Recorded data
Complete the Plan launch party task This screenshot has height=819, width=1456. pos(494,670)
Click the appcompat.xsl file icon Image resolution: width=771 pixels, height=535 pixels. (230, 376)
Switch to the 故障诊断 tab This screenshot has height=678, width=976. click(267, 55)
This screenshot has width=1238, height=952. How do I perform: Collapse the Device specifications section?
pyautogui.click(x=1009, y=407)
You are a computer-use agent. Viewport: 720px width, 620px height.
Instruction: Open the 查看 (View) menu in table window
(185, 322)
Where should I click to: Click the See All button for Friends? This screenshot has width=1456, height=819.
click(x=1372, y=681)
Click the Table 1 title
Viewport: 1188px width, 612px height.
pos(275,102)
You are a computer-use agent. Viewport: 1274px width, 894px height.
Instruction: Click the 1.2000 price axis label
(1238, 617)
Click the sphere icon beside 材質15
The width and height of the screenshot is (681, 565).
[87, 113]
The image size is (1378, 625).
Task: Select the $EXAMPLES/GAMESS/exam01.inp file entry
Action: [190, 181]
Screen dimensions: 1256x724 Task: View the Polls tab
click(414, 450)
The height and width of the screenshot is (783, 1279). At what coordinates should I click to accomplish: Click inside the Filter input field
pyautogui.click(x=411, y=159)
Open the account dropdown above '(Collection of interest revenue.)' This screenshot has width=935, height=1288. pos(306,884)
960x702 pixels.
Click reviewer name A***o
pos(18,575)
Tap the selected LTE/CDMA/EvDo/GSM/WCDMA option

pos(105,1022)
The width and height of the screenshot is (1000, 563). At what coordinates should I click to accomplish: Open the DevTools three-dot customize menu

Assignment
Write out every line of the entries that holds the word "agent".

Answer for the task
You are a computer-use agent. Viewport: 720px width, 620px height.
You are a computer-use agent. Viewport: 1274px width, 894px height.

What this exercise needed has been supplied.